The writer of such lacerating takes on marriage as Who’s Afraid of Virginia Woolf? and A Delicate Balance (in which one couple is afraid of something unspeakable through the entire play), Albee sees the institution as, well, institutional, oppressive and unhealthy at its root. But then, the gay Albee grew up absorbing toxic lessons about matrimony — Mel Gussow’s fascinating 1999 biography portrays the young playwright’s social-climbing parents as dysfunctional in the extreme.
The Unicorn Theatre’s production, directed by Ina Marlowe, is dynamic when Mark and Elizabeth Robbins, the married actors playing Martin and Stevie, are going at it. It’s something much less when they have to yield stage time to their costars, Dan Barnett and Michael Andrew Smith, both of whom are distractingly miscast. Barnett employs oddly cartoonish voices (in one stretch, he begins to sound like annoying comic Gilbert Gottfried) and clunky line readings. Smith is a decade too old.

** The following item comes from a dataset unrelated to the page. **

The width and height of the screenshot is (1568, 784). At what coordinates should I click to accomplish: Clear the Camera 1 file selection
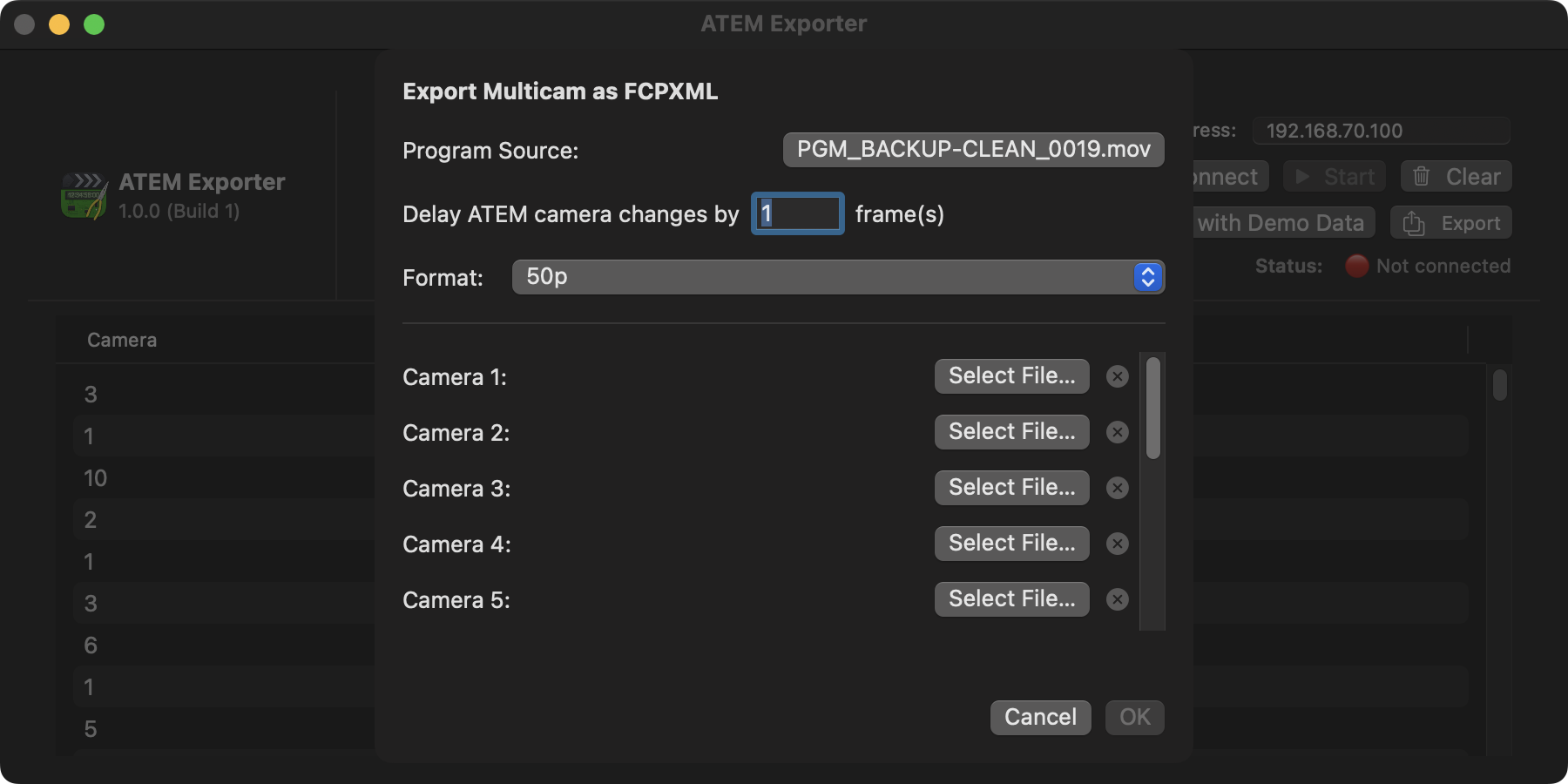coord(1118,376)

Thankfully, the play belongs to Martin and Stevie, and the Robbins team soars. Martin is poised to celebrate his fiftieth birthday in conjunction with having received the most prestigious prize in architecture. Stevie unapologetically basks in his spotlight. (If she has a career, Albee doesn’t mention it.) Arriving at their tasteful home (designed in neutral earth tones and blonde wood by Atif Rome) to videotape an interview with the lauded architect is television producer Ross (Barnett), Martin’s closest friend. But Martin is preoccupied and gets tongue-tied, and the interview is shut down. With his conscience gnawing at him, Martin confesses to Ross that he’s having an affair with, well, a goat that he affectionately calls Sylvia.
Ross leaves in disgust, and the second scene opens with Martin, Stevie and their son, Billy (Smith), gathered in the living room discussing Ross’ letter to Stevie ratting out her husband. The next hour of the play is Albee at his best, a brilliantly funny yet gut-punchingly sad hourlong fight between the couple.
As the fight escalates, leaving every piece of pottery and artwork in the room in shards, Stevie digs from Martin details about his sex life no one should have to hear. But the text here is never pornographic; in fact, the most shocking line in the play is when Martin yells at his stricken wife, “Shut your tragic mouth.”
In the third and final scene (the play has no intermission) Albee justifies this dark and scary place — where people copulate with animals and talk freely about it — with larger themes. Martin declares that, of course, it’s only human to feel sexual about anything at all. And he wonders what’s worse — his love for a goat or other people knowing about it. The play’s last two minutes always induce audible gasps (I’ve seen the play twice before). but I’ll offer only that the Broadway production’s handling of the scene was far superior to the Unicorn’s more literal and almost silly approach.
Still, Mark and Elizabeth Robbins’ performances are not to be missed. There will be people who can’t suppress their squeamishness about the play’s subject matter. But those lightweights will miss Mark Robbins’ devastating portrait of a man addicted to finding self-worth in others’ eyes and Elizabeth Robbins’ ferocious turn as a woman who learns that everything she thinks she knows is a lie.